Personally we love going out alone to quiet playgrounds during school hours for some unrestricted and unhurried therapeutic play. When we meet up with friends at playgrounds it tends to be a very different experience compared to going alone, both beneficial for Squiggle but in different ways. Whilst one provides a lovely social opportunity, she gets less out of those trips in terms of sensory ‘therapy’ because she tends to play differently at playgrounds when with others, rather than spend as much time on the range of equipment. So she particularly enjoys the opportunity to focus on the environment itself sometimes too.

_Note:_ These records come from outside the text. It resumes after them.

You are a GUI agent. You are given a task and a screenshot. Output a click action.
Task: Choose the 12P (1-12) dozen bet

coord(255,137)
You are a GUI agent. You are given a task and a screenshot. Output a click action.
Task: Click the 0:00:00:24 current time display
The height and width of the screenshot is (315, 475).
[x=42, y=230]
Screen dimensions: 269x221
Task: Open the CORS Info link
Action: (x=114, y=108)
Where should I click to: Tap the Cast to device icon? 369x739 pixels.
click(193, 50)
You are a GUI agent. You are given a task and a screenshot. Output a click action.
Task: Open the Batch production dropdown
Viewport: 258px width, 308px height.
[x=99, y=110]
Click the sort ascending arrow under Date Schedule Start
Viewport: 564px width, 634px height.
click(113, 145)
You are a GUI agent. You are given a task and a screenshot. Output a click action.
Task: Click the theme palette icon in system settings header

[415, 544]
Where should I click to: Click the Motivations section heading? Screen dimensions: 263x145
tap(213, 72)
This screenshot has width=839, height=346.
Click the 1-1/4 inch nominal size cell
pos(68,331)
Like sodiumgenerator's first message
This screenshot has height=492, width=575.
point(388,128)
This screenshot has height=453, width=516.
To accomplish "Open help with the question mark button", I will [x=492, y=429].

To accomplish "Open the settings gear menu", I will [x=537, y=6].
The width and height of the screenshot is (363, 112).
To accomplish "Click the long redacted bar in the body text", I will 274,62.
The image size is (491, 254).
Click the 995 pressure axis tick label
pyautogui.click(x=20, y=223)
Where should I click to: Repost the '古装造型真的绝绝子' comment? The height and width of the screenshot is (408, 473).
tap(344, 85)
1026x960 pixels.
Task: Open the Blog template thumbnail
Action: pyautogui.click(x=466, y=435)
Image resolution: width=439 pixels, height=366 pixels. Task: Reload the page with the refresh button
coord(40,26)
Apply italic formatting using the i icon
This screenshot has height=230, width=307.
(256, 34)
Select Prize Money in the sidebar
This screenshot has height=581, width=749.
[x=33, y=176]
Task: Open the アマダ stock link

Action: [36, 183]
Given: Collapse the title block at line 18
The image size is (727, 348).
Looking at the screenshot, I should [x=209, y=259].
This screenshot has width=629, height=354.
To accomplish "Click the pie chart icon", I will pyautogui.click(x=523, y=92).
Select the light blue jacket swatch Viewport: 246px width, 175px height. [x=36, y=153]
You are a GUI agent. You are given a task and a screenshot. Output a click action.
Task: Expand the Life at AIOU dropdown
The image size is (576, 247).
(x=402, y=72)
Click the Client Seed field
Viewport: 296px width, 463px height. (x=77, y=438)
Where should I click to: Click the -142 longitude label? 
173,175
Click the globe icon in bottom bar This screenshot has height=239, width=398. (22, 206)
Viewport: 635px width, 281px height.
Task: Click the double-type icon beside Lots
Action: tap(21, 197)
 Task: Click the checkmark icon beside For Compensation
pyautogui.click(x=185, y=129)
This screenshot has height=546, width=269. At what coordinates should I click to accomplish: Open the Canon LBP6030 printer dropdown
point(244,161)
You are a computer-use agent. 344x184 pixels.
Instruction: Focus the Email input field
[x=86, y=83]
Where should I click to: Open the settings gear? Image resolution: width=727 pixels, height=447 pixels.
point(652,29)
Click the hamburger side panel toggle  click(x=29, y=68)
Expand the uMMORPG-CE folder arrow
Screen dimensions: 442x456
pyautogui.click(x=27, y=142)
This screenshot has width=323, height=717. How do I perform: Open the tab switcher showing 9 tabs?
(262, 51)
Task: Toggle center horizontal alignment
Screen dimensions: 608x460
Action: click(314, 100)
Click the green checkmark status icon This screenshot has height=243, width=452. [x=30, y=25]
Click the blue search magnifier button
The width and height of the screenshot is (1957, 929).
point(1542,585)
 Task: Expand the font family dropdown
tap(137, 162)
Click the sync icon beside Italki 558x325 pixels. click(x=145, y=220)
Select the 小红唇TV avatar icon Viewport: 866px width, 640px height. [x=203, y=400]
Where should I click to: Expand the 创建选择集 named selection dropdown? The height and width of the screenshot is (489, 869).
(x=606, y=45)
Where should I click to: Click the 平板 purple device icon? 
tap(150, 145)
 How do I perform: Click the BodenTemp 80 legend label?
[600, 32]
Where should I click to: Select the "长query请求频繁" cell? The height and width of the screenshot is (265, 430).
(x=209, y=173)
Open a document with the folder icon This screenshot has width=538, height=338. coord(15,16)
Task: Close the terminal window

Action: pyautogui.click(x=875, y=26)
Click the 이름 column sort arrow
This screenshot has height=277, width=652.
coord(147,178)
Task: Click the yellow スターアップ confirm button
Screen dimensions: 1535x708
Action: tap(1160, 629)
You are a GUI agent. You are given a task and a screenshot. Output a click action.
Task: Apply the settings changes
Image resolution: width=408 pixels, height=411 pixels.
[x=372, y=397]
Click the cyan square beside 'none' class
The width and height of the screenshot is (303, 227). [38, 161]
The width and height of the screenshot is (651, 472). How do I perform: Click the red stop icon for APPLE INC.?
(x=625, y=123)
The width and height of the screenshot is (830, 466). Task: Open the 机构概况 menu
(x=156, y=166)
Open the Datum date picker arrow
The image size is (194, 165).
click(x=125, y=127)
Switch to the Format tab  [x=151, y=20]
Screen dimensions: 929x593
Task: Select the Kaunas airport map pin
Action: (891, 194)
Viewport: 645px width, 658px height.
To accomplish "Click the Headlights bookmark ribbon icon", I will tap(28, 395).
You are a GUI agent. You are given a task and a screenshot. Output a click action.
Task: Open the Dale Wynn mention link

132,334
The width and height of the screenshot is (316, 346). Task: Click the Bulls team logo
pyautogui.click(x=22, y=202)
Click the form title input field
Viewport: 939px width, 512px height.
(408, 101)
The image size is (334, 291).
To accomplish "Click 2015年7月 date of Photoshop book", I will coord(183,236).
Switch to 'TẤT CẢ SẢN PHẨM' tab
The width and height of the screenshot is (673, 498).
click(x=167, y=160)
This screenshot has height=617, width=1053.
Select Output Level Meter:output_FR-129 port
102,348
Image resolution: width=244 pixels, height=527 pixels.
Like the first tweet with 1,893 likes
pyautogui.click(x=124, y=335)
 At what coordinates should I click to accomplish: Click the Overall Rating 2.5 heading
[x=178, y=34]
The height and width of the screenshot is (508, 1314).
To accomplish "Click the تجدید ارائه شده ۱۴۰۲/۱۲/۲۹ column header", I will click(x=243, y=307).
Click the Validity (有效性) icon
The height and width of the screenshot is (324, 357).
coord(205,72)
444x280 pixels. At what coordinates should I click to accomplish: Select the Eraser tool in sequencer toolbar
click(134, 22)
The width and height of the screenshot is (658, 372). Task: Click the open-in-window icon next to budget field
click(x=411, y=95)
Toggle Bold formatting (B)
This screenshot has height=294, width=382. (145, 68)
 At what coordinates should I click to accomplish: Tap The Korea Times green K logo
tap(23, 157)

We had a lovely time in Highfield, St Albans for a few hours this afternoon. We know this part of St Albans very well as we used to live there so we enjoy just generally wandering around the area. Highfield Park itself has lots of open space and a tree trail, details of which can be downloaded here A60148_Highfield_Park_Leaflet_P5. There are several small toddler play areas dotted around, mostly tucked away in quiet corners of the residential streets. The Trestle Arts Base and Charters Health Club are also situated in Highfield, both of these venues have various classes and activities for children and adults alike. We have many happy memories from community events that have been held in various locations within Highfield over the years, such as Larks in the Parks and an Olympic Themed Fun day to celebrate 2012, as well as various other fundraisers and of course the annual Highfield fete. There are also regular Health Walks that happen here too. More information about Highfield Park, including information on various events and activities that occur throughout the year, can be found on their website www.highfieldparktrust.co.uk
Squiggle really enjoyed the opportunity to watch dog agility at a local fete yesterday. She then had fun doing her own agility practice on the inflatable obstacle course and the agility course that were also at the fete. Today she had fun in the garden with her dad acting out the dog agility race with plastic toy dogs and some garden equipment.